Key risk factors for preterm delivery
History of prior preterm delivery, short cervical length (<2.5 cm), infections, smoking, substance use, uterine anomalies, multifetal gestation, low maternal BMI, vaginal bleeding.
Tocolytics
Medications used to delay preterm labor.
Gestational age assessment <24 weeks
No tocolytics, offer palliative care if imminent delivery.
Tocolytics for 24–34 weeks
Use to delay labor, administer antenatal corticosteroids and magnesium sulfate for neuroprotection.
Indomethacin
1st-line tocolytic if <32 weeks, a COX inhibitor.
Nifedipine
1st-line tocolytic if 32–34 weeks, a calcium channel blocker.
Terbutaline
A beta-agonist used as a tocolytic, can cause tachycardia and pulmonary edema.
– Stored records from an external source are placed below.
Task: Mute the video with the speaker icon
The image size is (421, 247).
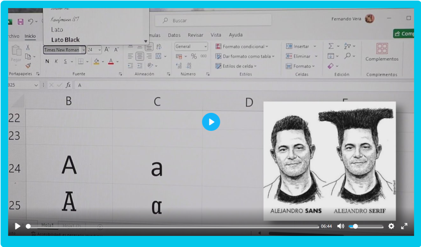Action: coord(340,226)
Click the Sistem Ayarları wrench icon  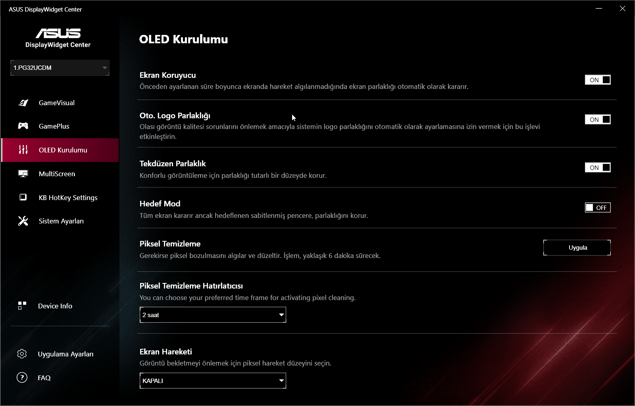[23, 221]

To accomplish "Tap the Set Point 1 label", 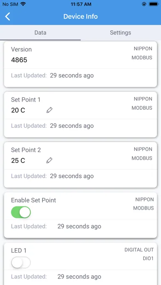I will pos(26,100).
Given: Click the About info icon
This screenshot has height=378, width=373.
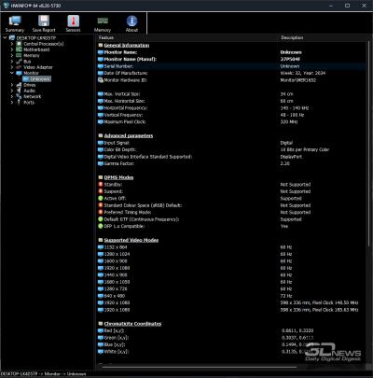Looking at the screenshot, I should [131, 23].
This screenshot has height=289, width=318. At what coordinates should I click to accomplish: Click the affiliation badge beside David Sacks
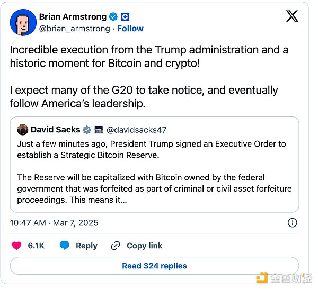pyautogui.click(x=99, y=130)
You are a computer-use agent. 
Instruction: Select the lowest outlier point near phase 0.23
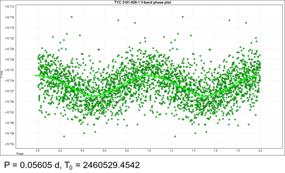[x=64, y=137]
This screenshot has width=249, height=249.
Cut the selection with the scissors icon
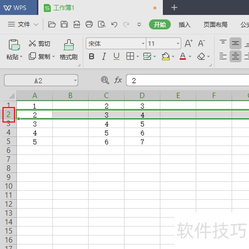(x=39, y=43)
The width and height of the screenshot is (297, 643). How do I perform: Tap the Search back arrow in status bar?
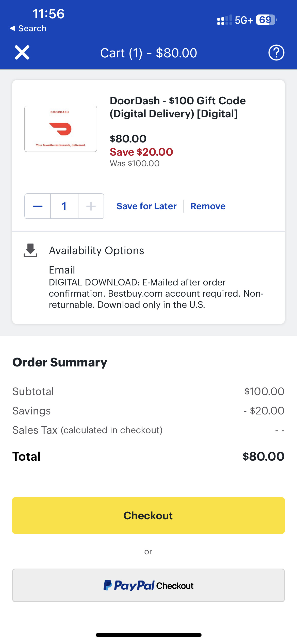point(28,28)
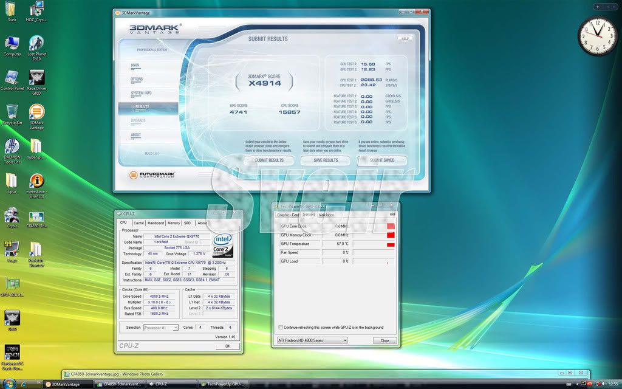Open the Control Panel desktop icon

(x=12, y=78)
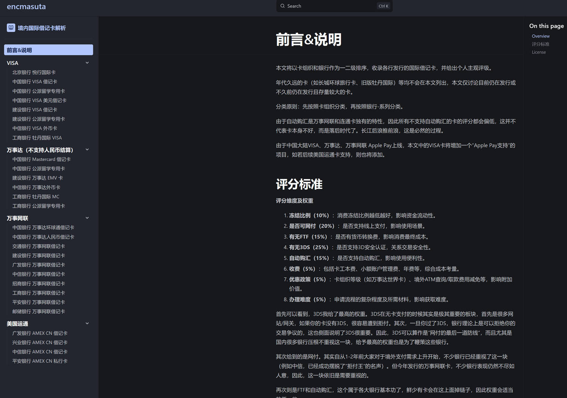567x398 pixels.
Task: Collapse the VISA section chevron
Action: [x=87, y=63]
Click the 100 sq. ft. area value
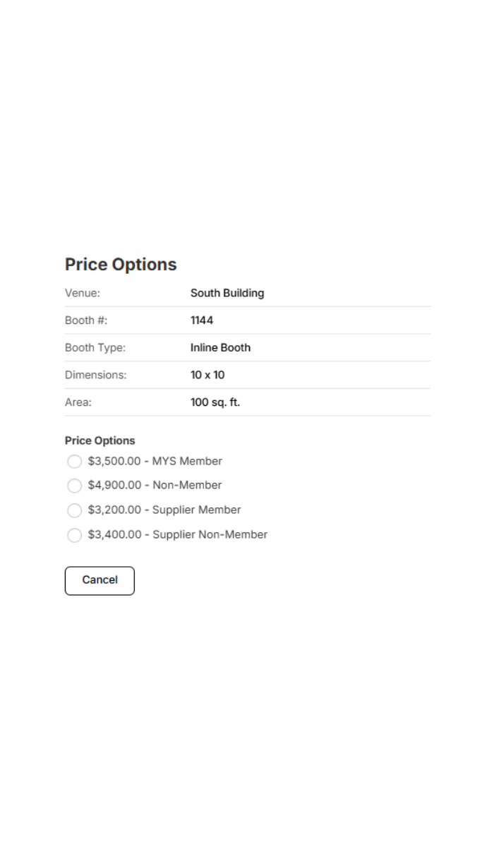Viewport: 494px width, 847px height. pos(215,403)
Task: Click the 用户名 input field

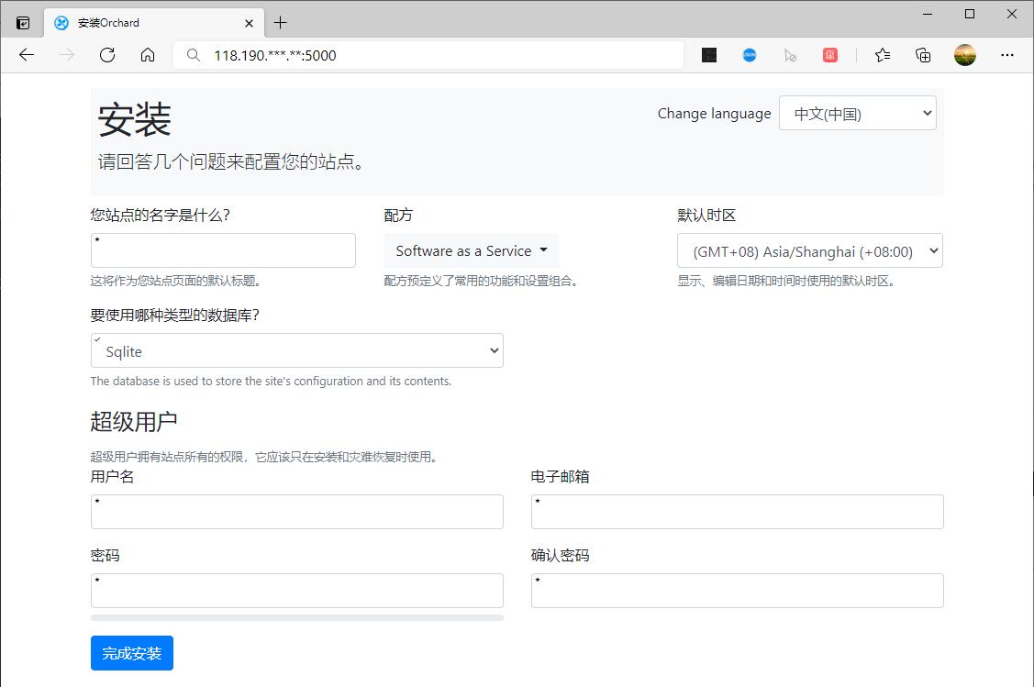Action: click(296, 511)
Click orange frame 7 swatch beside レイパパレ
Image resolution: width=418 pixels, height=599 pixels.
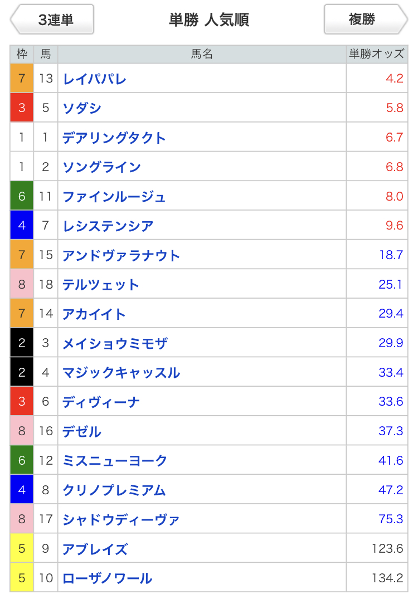(22, 79)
Contraindications to tocolytics
Includes chorioamnionitis, severe preeclampsia, non-reassuring fetal status, significant vaginal bleeding, fetal demise.
Chorioamnionitis
Condition requiring immediate delivery regardless of gestational age.
Fetal fibronectin testing
Used to assess the risk of preterm delivery between 22–34 weeks.
Preventive therapy for prior preterm birth
Weekly IM 17α-hydroxyprogesterone caproate.
Cervical length <2.5 cm
Considered short and indicates a higher risk for preterm delivery.
Positive fetal fibronectin test
Indicates a higher risk of preterm delivery.
Management of chorioamnionitis
Immediate delivery and IV antibiotics (Ampicillin + Gentamicin).
Definition of preterm labor
Regular uterine contractions plus cervical change before 37 weeks.
Common differentials for preterm labor
Includes placental abruption, cervical insufficiency, and preterm premature rupture of membranes (PPROM).